When the snippeter ran on a doc containing a word like 'fußball' at the end of the field, it triggered a StringIndexOutOfBoundsException. It happened because during tokenization, ASCIIFoldingFilter changed the 'ß' character into 'ss'. But the Snippeter was calculating the length using the end offset from the expanded string ('fussball'), causing the error.
I added a testcase to demonstrate the problem. Please do a sanity check code read :)
Fixing bug with Snippeter triggered by characters folded by ASCIIFold…
…ingFilter, plus testcase
Originally, we had the same code as this pull. But that was changed for prefix search, can you test that case?
I added a testcase for prefix search "f*" and it passes.
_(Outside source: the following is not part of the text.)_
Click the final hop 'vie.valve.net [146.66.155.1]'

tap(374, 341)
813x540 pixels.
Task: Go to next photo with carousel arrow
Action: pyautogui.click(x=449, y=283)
Here's the code - am I covering the case you're concerned about?
(added to the end of SnippetSearchTest.testTokenizingChangesTokenLength()):
query = new Query(new PrefixTermQuery("text", "fu"), "fu*", null);
srs = searcher.search(query, 0, 1, 0, ImmutableMap.of("snippet_fields", "text", "snippet_type", "html"));
sr = srs.getResults().iterator().next();
snippet = sr.getField("snippet_text");
assertNotNull("Snippet is null", snippet);
assertTrue("Search term not highlighted", snippet.contains("<b>Fußball</b>"));
assertTrue("Snippet lost space before highlighted term", snippet.contains("der "));
assertTrue("Snippet lost space after highlighted term", snippet.contains(" player"));
However, in my test I lost the ability to do prefix "partial highlighting". For "Fu*" the expected highlight would be: "Fussball".
Should the endOffset be corrected for prefix matching using the original query token.len -1? Or should be prefix "partial highlighting" feature completely removed? In any case, there's a bit more work to do here (clean up or handle prefix).
Edit: matches would need to be more than just a Pair.
I spent some time trying to keep the prefix partial highlighting, like "Fussball". In order to do it correctly in every case, including queries such as "fuß*", I think the Snippeter code would have to know the original (untokenized) query text. This is because tokenization can arbitrary change the length of the terms (ASCIIFoldingFilter). I'm not sure if it's worth that much change.
I think highlighting the whole term that matched due to a prefix query is fine as far as usability goes. What do you think? If so, I can clean it up and remove the partial highlighting case.
Removing prefix search partial highlighting code that is no longer ne…
that last commit should implement what we discussed (removing partial highlighting for prefix matches)